◆ **WORK ORDER**
Every entry below should appear in the answer exactly as written, apart from the pictures.

[Collected data]

-----

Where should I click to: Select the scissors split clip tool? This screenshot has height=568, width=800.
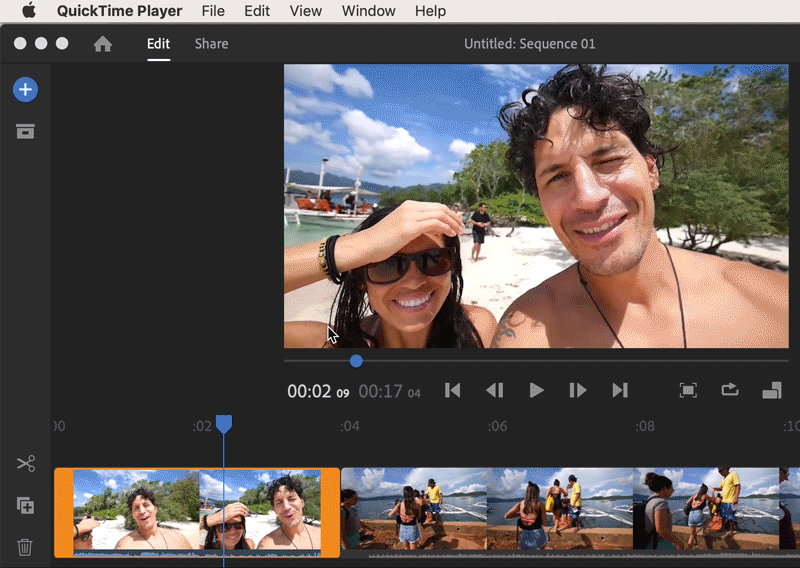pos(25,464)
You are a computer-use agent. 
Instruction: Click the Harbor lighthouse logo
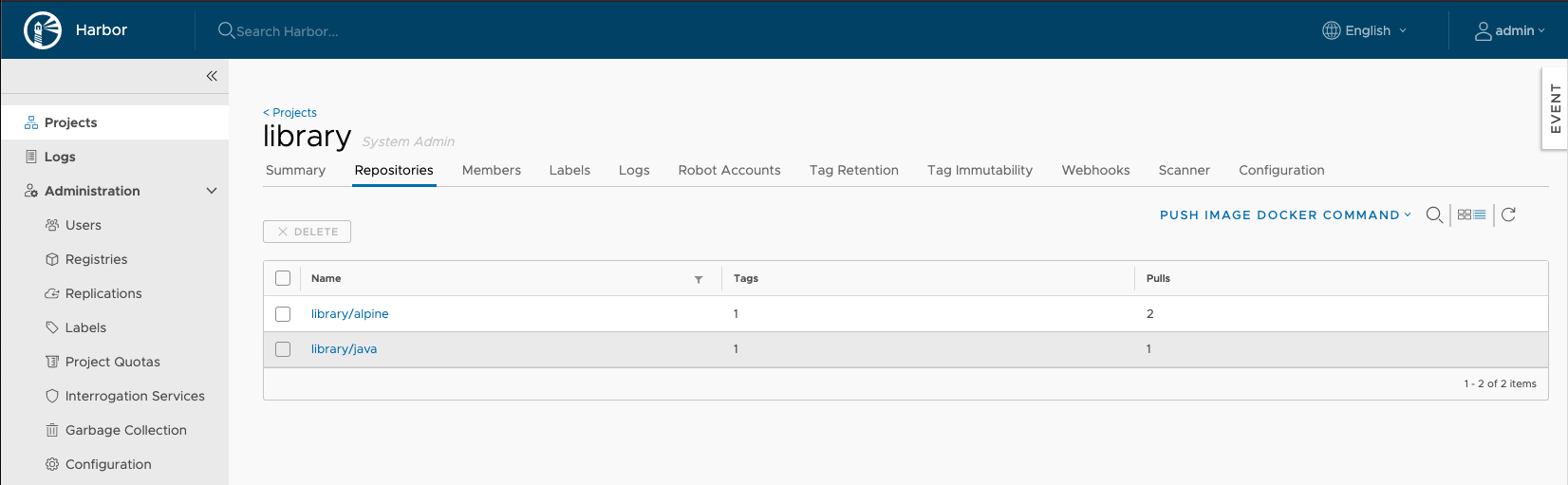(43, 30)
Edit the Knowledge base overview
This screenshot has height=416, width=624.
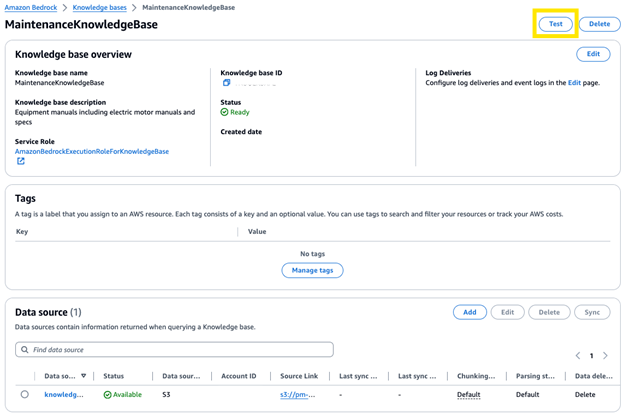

-----

◆ **WRITTEN REPLY**
Where should I click to: Select the scissors split clip tool? This screenshot has height=568, width=800.
pos(25,464)
You are a computer-use agent. 
Instruction: Click the Harbor lighthouse logo
(43, 30)
Edit the Knowledge base overview
This screenshot has height=416, width=624.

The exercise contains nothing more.